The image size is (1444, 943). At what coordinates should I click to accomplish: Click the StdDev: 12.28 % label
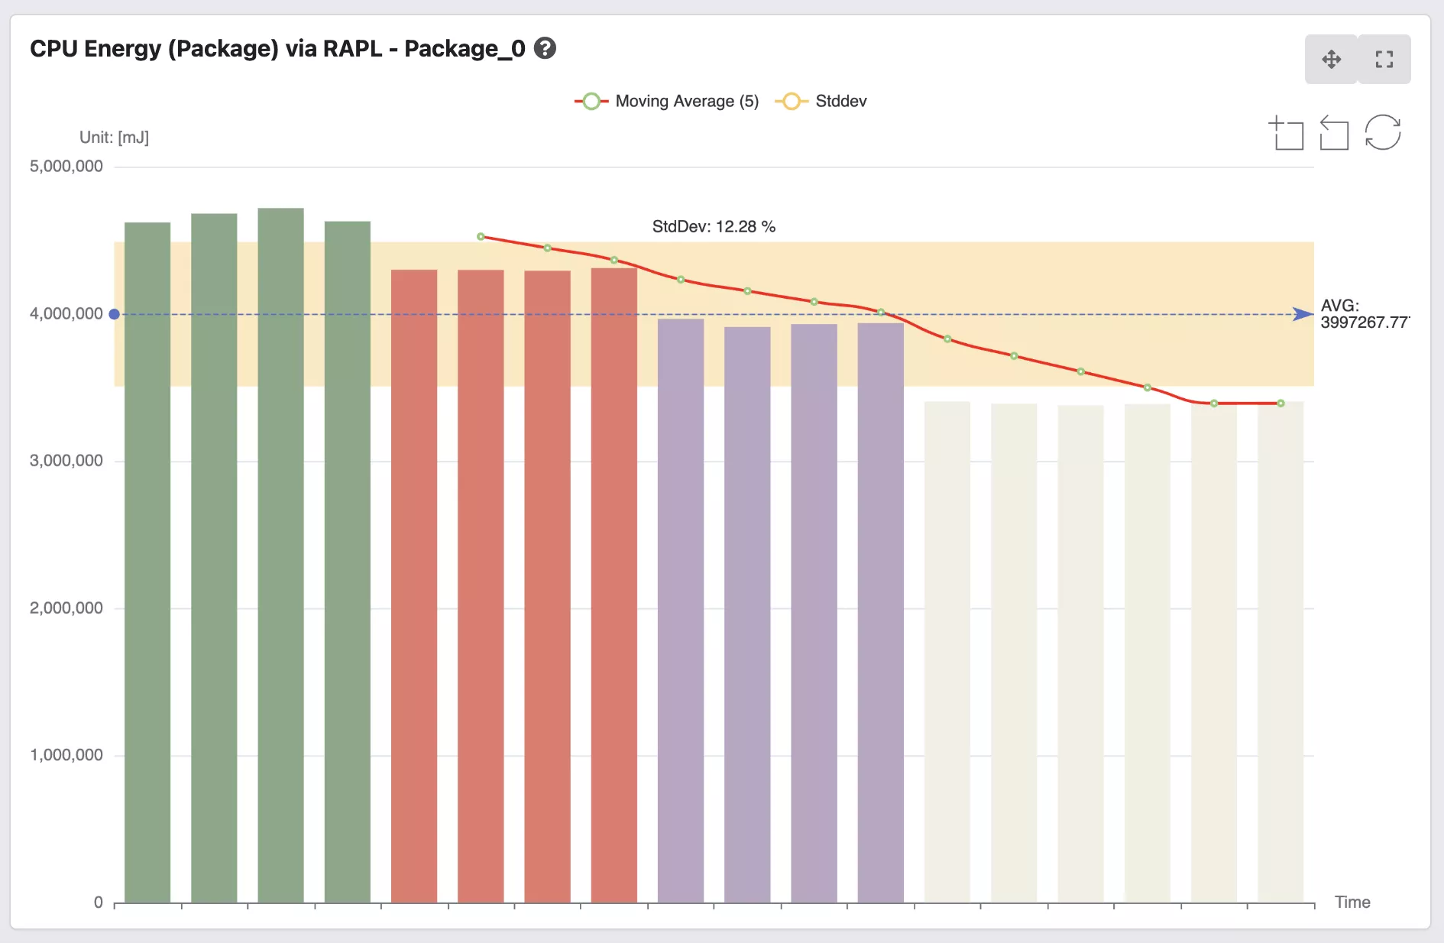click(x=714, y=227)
★ ★ ★
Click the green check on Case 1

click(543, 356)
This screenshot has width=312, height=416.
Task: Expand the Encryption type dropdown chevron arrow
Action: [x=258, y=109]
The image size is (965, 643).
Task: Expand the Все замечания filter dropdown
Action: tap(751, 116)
★ ★ ★
TASK OBJECTIVE. Reproduce verbatim everything from the line containing "Click the green check on Case 1" down to the line containing "Action: tap(751, 116)", with both of those lines included.

ANSWER.
Click the green check on Case 1

click(543, 356)
This screenshot has width=312, height=416.
Task: Expand the Encryption type dropdown chevron arrow
Action: [x=258, y=109]
The image size is (965, 643).
Task: Expand the Все замечания filter dropdown
Action: tap(751, 116)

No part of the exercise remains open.